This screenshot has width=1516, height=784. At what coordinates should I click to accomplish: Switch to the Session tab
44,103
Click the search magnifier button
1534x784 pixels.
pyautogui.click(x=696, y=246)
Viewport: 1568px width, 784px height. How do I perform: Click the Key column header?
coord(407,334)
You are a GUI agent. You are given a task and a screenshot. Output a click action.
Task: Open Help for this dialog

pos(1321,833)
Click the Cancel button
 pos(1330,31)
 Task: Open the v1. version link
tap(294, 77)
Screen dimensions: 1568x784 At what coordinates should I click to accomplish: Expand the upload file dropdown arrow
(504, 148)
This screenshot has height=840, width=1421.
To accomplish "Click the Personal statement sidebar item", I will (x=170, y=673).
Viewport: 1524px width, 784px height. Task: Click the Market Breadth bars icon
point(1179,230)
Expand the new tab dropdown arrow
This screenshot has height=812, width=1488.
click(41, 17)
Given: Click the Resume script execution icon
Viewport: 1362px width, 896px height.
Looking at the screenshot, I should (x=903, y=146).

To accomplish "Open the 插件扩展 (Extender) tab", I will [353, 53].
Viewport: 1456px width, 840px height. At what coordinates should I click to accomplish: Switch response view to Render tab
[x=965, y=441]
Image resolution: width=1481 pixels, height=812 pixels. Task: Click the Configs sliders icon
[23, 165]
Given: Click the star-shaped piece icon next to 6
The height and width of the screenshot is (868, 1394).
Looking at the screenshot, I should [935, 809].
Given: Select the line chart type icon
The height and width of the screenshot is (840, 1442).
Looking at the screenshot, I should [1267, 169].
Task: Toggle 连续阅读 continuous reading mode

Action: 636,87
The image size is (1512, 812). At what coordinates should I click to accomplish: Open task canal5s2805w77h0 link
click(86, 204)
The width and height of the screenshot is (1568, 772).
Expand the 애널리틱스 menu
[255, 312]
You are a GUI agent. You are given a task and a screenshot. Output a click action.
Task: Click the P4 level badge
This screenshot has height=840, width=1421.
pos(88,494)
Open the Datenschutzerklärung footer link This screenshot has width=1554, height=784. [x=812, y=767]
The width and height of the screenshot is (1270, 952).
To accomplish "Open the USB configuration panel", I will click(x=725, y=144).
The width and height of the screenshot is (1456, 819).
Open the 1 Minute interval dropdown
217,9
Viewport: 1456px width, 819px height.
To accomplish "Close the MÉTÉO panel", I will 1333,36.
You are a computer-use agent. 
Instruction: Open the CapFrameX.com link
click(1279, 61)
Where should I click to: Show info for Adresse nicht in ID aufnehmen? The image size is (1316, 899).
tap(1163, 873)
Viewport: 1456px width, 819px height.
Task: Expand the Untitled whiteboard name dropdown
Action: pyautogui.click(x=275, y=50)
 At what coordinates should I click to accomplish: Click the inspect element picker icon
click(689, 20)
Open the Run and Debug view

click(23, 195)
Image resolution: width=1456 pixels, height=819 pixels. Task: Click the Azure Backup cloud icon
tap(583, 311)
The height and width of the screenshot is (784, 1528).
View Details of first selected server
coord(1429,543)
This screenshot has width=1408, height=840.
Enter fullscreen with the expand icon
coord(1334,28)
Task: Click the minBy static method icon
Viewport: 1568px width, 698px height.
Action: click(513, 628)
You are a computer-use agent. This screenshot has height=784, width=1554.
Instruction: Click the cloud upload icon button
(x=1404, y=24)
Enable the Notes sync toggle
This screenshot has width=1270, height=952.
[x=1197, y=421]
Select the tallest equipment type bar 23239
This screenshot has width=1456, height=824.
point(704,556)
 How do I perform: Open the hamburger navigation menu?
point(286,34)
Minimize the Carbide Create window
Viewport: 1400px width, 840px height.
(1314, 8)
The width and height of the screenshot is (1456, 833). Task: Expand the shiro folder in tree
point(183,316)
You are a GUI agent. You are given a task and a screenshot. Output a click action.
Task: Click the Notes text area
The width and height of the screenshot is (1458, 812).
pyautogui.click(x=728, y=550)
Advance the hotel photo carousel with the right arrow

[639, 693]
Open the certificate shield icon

::::::

__EXERCISE__.
The line containing "The width and height of the screenshot is (1456, 833)." and all lines after it, through the last line of the data, should be retyped exactly.

__ANSWER SECTION__.
The width and height of the screenshot is (1456, 833). Task: Expand the shiro folder in tree
point(183,316)
You are a GUI agent. You are given a task and a screenshot. Output a click action.
Task: Click the Notes text area
The width and height of the screenshot is (1458, 812).
pyautogui.click(x=728, y=550)
Advance the hotel photo carousel with the right arrow

[639, 693]
Open the certificate shield icon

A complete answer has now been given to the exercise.